# Detect and display anomalies in the observed metrics

This notebook is dedicated to analyzing time series data from observability metrics of an e-commerce platform

We will conduct the following analyses for some of the columns:
- Generate a time series plot of the data.
- Decompose the time series into trend, seasonality, and residuals.
- Perform a week-by-week correlation analysis between the price and quantity.


In [None]:
import pandas as pd

## Data Loading and Preliminary Inspection

First, we load our dataset and display the first rows. 

In [None]:
import pandas as pd
df=pd.read_csv('../data/anomalies.csv')
df.head()

## Anomaly Detection in `buyer.cookie.duration`

Using statistical methods, we identify days where the average duration spent by buyers on the website (`buyer.cookie.duration`) deviates significantly from the norm. This can help us detect technical issues or exceptional user behavior.


In [None]:
import matplotlib.pyplot as plt
df['date'] = pd.to_datetime(df['date'])

plt.figure(figsize=(10, 6))
plt.plot(df['date'], df['buyer.cookie.duration'], marker='o', linestyle='-')
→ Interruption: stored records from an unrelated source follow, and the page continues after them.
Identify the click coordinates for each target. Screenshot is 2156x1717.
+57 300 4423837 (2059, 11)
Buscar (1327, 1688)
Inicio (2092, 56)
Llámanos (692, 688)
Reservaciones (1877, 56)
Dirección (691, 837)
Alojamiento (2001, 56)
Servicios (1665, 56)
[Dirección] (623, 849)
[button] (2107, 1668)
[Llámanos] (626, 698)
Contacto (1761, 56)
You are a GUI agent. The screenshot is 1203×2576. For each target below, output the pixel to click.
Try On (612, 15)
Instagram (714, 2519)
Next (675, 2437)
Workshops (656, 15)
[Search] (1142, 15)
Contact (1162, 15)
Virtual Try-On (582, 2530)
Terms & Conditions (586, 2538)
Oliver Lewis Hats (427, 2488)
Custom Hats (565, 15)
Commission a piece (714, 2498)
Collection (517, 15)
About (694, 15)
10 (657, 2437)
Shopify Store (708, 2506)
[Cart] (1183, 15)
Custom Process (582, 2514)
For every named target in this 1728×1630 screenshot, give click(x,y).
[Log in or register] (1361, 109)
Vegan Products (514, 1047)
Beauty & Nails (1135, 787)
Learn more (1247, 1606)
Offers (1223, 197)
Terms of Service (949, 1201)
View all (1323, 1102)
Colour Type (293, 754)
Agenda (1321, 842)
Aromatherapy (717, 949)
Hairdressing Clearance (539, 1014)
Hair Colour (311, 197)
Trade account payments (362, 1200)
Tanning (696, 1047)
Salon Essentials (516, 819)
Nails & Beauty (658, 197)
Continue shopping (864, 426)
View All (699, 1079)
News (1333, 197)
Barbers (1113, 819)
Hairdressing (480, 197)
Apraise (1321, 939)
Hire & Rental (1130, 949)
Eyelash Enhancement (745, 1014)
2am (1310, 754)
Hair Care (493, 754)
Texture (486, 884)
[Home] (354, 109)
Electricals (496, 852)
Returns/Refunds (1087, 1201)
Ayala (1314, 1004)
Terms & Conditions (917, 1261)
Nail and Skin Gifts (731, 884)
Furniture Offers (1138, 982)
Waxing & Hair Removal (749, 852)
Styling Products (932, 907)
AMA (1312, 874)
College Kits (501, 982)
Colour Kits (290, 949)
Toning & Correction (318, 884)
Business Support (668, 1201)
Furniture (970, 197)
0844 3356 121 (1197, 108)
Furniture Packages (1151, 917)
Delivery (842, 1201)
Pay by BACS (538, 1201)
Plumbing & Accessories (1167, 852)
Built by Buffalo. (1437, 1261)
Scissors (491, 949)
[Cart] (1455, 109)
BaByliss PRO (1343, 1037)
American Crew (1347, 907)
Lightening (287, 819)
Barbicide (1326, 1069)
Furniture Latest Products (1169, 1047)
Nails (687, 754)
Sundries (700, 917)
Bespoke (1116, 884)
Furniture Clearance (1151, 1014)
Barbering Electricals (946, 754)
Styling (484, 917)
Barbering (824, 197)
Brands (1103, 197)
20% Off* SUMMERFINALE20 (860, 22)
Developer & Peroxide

plt.title('buyer.cookie.duration over time')
plt.xlabel('Date')
plt.ylabel('buyer.cookie.duration')

# Show the plot
plt.show()

We clearly see a drop in the data in June. Let's use the MAD method to confirm it statistically. 

In [None]:
# Instantiate the MAD model
from pyod.models.mad import MAD
mad = MAD()

# Fit the model on the 'buyer.cookie.duration' column
mad.fit(df[['buyer.cookie.duration']])

# Get the anomaly scores
scores = mad.decision_scores_

# Plotting the scores to visualize anomalies
plt.figure(figsize=(10, 6))
plt.plot(df['date'], scores, marker='o')
plt.title('Anomaly Scores from MAD for buyer.cookie.duration')
plt.xlabel('Date')
plt.ylabel('Anomaly Score')
plt.show()

## Correlation Analysis Methodology

We focus on the relationship between `orders.price.mean` and `orders.quantity.mean`. We calculate the Pearson correlation coefficient for these variables on a weekly basis to observe how their relationship evolves over time.

In [None]:

from scipy.stats import pearsonr
df_correlated = df.set_index('date')


df_correlated = df_correlated.resample('W').apply(
    lambda x: pearsonr(x['orders.price.mean'], x['orders.quantity.mean'])[0] if len(x) > 1 else np.nan
)

plt.figure(figsize=(12, 6))
plt.plot(df_correlated.index, df_correlated, marker='o', linestyle='-')
plt.title('Weekly Correlation between Price and Quantity')
plt.xlabel('Week')
plt.ylabel('Pearson Correlation Coefficient')
plt.axhline(0, color='gray', linestyle='--')
plt.show()


## Time Series Decomposition

We apply time series decomposition to the `nrows` column to separate it into trend, seasonal, and residual components. This allows us to analyze and understand underlying patterns and outliers in the context of our time series data. The coming cell shows the data overtime, while the next one focuses on the seasonal decomposition of the 6 first weeks of data, where we clearly see an outlier in the residuals. 

In [None]:
import matplotlib.pyplot as plt
df['date'] = pd.to_datetime(df['date'])


plt.figure(figsize=(10, 6))
plt.plot(df['date'], df['nrows'], marker='o', linestyle='-')


plt.title('nrows Over Time')
plt.xlabel('Date')
plt.ylabel('nrows')

plt.show()


In [None]:

six_weeks_data = df[df['date'] < (df['date'].min() + pd.Timedelta(weeks=6))]

six_weeks_data['day_of_week'] = six_weeks_data['date'].dt.strftime('%a')
plt.figure(figsize=(12, 6))
plt.plot(six_weeks_data['date'], six_weeks_data['nrows'], marker='o', linestyle='-')

plt.title('nrows Over the First 6 Weeks with Days of the Week')
plt.xlabel('Date')
plt.ylabel('nrows')

for i in range(len(six_weeks_data)):
    plt.text(six_weeks_data['date'].iloc[i], 
             six_weeks_data['nrows'].iloc[i] + 150,  # Adjust vertical position for more space
             six_weeks_data['day_of_week'].iloc[i], 
             fontsize=8, ha='right')

plt.xticks(rotation=45)
plt.tight_layout()

plt.show()





In [None]:
import statsmodels.api as sm
import matplotlib.pyplot as plt
decomposition = sm.tsa.seasonal_decompose(six_weeks_data['nrows'], model='additive', period=7)
fig = decomposition.plot()
plt.show()